Top of The data

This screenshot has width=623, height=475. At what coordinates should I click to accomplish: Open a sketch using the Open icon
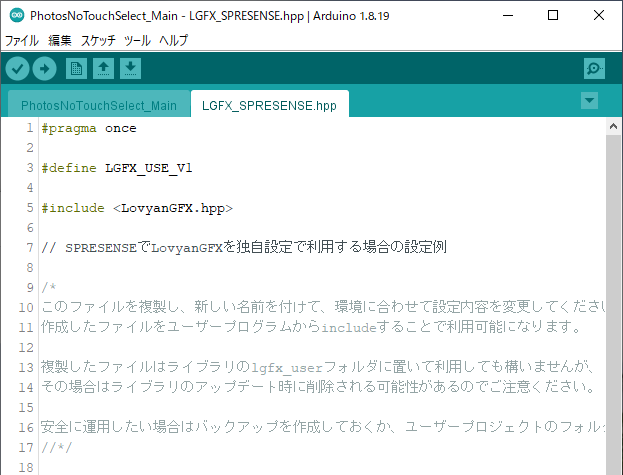(103, 68)
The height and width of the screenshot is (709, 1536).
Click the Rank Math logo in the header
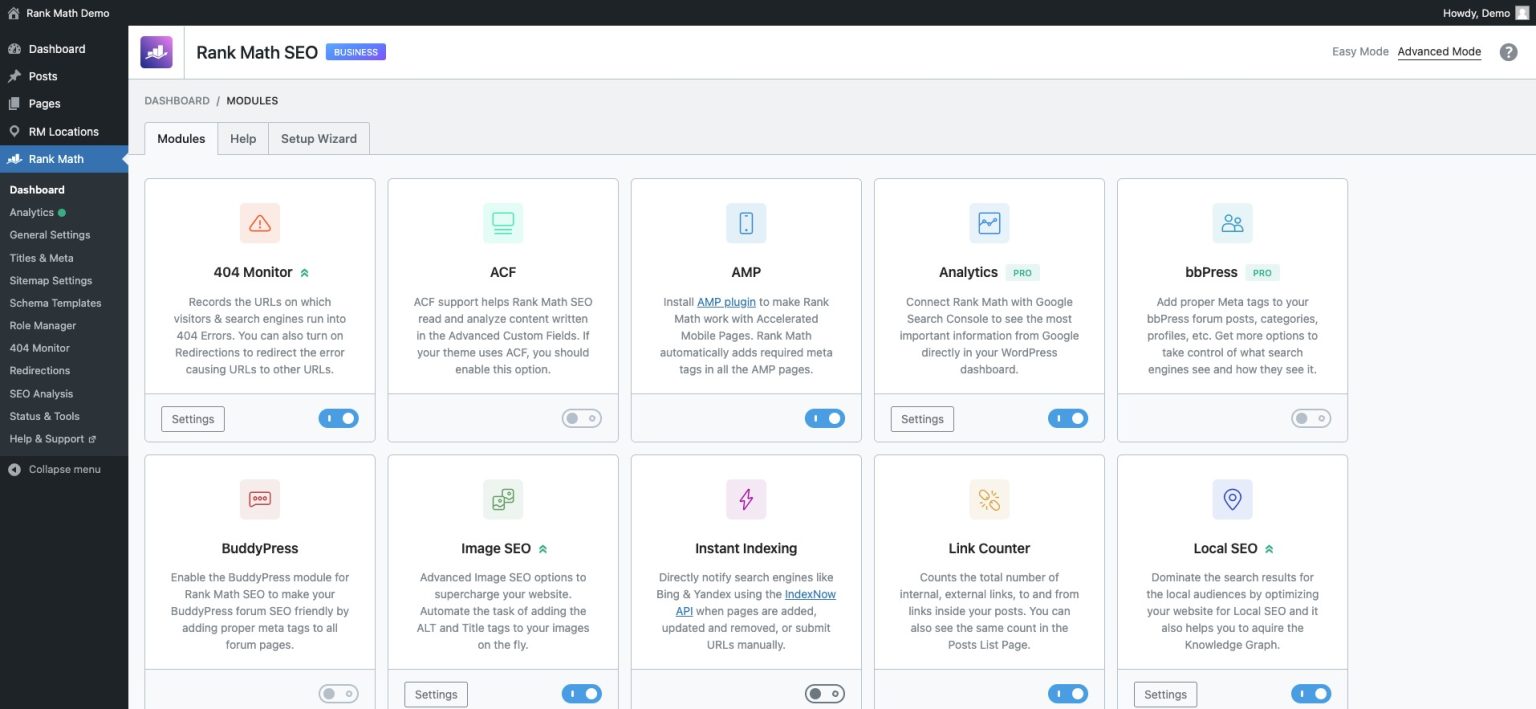coord(156,51)
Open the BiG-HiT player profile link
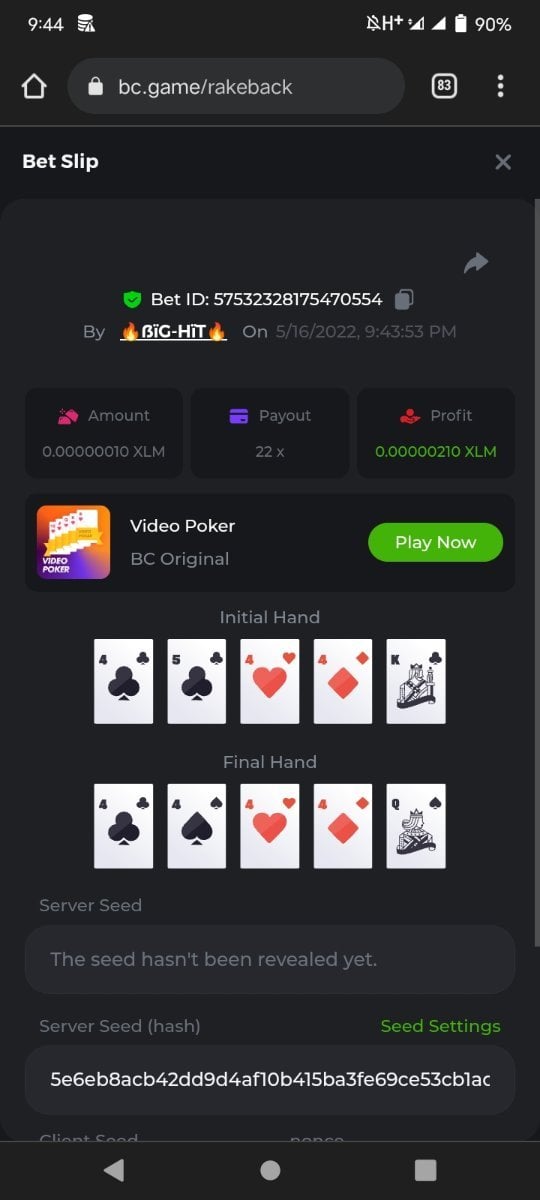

Bottom of The data

Please repeat, exactly as written, only the lines from the line with "Click the Rank Math logo in the header" to the end of the data, leaving out every picture.

**Solved exercise:**
Click the Rank Math logo in the header
coord(156,51)
Open the BiG-HiT player profile link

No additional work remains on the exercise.